Tooth survival versus implant survival

Finally, a number of reviews have compared the longevity of teeth and implants, with some surprising results; Tomasi et al50 described the incidence of tooth and implant loss in a systematic review that included studies of 10 years or more, excluding any studies where the drop-out rate was over 30% or if less than 70% of subjects were not followed up for the full 10-year period. Twenty papers were included, 11 assessing tooth longevity and 9 implant longevity. Tooth loss rates varied between 1.3% and 5%, while implant loss rates were between 1% and 18%, leading the authors to conclude that, in clinically well-maintained patients, the loss rate of teeth was lower than that for implants. Levin and Halperin-Sternfield51 conducted a similar systematic review, only including studies of 15 years or longer. Their findings were similar: tooth loss rates were 3.6%–13.4%, while implant loss rates were 0%–33%. Their concluding remarks are worth noting: ‘The results of this systematic review show that implant survival rates do not exceed those of compromised but adequately treated and maintained teeth, supporting the notion that the decision to extract a tooth and place a dental implant should be made cautiously. The decision to retain properly treated and maintained teeth for as long as possible seems to provide an overall solution that can reduce the treatment risks over the long term.’
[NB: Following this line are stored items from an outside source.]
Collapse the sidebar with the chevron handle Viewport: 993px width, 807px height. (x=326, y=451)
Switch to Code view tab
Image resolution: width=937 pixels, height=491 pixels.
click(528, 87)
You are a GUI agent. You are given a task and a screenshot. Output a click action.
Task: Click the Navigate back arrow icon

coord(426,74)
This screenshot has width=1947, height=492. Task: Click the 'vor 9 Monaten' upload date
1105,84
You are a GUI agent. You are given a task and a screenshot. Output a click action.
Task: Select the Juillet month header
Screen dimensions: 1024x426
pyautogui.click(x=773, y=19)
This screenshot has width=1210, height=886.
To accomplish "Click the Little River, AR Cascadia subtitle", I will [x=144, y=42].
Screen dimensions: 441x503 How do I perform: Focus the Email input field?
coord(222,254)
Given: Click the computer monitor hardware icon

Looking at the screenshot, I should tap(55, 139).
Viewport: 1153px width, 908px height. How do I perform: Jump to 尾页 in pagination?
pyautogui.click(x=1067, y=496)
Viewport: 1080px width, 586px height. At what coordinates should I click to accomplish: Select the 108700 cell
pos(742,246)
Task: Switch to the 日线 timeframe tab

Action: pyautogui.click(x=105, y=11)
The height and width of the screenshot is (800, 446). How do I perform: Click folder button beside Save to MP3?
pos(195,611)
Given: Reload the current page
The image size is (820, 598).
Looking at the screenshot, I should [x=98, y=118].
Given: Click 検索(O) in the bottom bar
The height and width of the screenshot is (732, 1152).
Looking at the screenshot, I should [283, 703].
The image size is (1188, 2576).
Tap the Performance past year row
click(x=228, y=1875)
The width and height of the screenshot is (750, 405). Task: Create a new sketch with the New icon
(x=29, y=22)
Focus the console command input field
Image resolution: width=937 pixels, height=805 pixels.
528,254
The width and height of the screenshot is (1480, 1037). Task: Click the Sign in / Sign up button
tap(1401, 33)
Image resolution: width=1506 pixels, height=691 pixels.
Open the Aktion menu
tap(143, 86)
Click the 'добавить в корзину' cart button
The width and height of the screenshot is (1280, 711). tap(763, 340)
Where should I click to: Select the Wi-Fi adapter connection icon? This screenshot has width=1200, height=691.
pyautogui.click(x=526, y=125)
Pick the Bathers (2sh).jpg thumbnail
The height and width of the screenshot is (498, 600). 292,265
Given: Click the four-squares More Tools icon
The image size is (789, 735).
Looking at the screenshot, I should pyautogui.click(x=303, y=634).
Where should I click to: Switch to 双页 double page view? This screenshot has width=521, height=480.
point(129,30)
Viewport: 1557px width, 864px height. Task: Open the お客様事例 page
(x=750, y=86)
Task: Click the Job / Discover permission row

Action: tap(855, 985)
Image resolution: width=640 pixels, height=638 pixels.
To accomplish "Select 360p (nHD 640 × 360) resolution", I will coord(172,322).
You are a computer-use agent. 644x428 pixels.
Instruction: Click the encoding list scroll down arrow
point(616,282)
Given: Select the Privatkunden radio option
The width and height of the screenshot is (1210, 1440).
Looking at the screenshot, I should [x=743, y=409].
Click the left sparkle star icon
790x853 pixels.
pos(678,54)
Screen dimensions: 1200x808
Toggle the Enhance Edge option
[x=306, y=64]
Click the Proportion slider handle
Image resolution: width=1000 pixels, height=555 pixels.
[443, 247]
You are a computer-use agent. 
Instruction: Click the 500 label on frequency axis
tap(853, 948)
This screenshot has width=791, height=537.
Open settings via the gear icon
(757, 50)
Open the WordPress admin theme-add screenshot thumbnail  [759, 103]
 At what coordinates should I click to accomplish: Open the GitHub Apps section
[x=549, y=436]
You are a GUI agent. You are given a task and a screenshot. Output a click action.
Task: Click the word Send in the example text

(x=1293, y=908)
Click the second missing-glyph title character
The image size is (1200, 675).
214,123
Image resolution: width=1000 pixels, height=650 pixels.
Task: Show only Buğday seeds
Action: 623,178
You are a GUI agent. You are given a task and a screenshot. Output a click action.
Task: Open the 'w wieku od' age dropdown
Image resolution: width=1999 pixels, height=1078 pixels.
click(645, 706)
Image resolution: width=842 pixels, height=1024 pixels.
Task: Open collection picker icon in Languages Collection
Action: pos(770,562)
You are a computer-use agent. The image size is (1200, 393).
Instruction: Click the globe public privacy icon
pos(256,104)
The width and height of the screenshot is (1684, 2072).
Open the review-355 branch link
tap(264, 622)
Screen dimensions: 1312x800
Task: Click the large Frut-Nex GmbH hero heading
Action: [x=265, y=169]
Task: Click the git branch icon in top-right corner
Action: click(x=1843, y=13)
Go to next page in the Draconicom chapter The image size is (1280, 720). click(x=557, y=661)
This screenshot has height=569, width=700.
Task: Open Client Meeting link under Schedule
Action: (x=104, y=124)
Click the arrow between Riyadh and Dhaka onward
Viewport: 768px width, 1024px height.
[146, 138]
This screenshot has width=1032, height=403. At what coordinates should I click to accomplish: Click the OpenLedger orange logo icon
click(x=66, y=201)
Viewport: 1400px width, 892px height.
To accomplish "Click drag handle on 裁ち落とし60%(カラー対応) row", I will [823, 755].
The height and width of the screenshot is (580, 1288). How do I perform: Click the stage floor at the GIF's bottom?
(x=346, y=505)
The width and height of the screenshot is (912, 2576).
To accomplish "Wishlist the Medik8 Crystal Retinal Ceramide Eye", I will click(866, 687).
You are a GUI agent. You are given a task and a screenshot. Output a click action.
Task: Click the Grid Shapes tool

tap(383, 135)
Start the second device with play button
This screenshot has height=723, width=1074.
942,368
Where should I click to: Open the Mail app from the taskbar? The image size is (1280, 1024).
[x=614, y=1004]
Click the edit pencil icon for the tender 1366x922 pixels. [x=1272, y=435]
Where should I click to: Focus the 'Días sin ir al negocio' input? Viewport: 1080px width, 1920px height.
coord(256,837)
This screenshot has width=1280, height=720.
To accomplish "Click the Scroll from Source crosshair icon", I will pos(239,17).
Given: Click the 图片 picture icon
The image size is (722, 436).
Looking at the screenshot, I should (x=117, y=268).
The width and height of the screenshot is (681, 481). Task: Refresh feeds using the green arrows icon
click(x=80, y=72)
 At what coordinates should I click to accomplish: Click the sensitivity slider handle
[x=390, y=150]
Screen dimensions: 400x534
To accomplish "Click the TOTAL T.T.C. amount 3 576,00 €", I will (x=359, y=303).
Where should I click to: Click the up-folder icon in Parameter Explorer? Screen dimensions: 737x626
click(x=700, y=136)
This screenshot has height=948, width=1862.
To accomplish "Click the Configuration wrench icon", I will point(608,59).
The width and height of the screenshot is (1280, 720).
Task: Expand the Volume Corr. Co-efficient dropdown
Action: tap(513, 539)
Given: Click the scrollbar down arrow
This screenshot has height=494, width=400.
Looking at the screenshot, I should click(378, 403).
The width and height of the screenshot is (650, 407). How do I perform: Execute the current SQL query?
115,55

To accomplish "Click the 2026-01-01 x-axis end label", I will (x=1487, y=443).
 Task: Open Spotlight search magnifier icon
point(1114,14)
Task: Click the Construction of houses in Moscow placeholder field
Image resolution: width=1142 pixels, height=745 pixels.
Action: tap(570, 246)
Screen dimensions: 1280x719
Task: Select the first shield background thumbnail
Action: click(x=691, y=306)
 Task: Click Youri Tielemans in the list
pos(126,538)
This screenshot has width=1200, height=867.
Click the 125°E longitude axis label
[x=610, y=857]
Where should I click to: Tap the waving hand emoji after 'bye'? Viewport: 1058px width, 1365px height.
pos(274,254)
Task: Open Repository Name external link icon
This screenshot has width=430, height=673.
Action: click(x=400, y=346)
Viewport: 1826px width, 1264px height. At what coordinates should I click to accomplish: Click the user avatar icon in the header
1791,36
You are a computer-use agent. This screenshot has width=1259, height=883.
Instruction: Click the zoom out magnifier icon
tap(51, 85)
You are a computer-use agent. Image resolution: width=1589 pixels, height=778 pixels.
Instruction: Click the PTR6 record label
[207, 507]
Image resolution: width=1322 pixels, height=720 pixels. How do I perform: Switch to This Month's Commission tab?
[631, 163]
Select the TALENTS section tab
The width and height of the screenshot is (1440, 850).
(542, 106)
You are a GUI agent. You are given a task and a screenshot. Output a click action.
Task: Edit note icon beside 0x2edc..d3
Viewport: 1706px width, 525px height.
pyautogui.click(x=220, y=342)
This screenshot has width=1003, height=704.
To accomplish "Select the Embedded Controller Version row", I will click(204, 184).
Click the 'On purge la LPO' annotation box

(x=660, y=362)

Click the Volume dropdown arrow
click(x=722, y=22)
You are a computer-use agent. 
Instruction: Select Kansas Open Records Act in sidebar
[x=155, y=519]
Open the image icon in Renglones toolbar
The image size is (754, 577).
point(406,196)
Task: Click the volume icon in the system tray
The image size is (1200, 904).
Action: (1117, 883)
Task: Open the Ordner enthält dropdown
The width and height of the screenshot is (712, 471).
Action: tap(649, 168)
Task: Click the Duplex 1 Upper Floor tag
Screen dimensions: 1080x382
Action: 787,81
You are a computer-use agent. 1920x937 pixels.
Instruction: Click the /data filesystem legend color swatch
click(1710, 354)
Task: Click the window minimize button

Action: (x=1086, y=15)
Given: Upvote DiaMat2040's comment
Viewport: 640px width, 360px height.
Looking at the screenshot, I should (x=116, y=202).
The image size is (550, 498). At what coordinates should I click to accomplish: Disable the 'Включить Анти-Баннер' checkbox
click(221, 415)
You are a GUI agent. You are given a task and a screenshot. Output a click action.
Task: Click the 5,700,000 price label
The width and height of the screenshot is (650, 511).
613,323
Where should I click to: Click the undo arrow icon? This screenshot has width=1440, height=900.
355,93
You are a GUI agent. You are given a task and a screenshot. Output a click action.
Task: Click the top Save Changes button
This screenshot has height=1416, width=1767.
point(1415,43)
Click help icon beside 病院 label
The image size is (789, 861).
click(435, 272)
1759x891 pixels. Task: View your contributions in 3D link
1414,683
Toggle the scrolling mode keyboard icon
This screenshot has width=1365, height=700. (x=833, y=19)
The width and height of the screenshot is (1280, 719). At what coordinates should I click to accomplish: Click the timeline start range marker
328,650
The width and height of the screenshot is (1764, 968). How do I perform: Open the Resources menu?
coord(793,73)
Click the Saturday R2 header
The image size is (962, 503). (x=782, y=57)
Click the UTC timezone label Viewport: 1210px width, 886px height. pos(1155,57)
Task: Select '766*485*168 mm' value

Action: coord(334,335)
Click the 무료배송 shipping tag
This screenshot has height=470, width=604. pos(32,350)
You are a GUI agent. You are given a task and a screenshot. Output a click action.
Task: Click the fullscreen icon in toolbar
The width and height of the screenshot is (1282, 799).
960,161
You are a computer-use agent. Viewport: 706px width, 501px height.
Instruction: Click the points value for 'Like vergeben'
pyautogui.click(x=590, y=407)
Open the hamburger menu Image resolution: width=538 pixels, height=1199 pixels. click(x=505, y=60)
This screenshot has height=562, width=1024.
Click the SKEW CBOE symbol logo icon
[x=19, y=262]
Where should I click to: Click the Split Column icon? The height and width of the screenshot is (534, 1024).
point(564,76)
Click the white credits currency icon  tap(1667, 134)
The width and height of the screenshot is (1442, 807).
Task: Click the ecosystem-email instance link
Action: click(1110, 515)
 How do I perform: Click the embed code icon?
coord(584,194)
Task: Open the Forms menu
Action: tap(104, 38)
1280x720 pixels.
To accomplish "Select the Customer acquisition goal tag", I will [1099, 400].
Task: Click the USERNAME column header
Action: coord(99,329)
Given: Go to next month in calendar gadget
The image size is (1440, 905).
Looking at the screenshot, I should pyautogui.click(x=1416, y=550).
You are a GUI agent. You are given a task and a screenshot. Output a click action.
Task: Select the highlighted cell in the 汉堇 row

As teeth seem to survive better than implants, the decision to remove teeth and place implants needs to be justified on functional and aesthetic grounds; in addition, the maintenance of peri-implant health may be more onerous than the maintenance of periodontal health.

At Europerio 8 in London in 2015, the final session was a live 98 minute debate between four giants of periodontology – Jan Lindhe, Maurizio Tonetti, Klaus Lang and Mariano Sanz. The whole debate can be viewed online.52 During this session, Tonetti asked Lindhe whether he would rather have a tooth or an implant. He replied a tooth. Then Tonetti asked, would he rather have a compromised tooth or an implant? ‘A compromised tooth and treat it!’ he responded. That is where clinicians are in 2018 – implants should be a treatment for missing teeth, not a treatment for periodontitis, and, with patients' consent, clinicians should help them to keep their teeth if that is what they want to do. Dentists should also be honest with patients and not tell them what is going to happen to their teeth when the evidence shows that this is not known.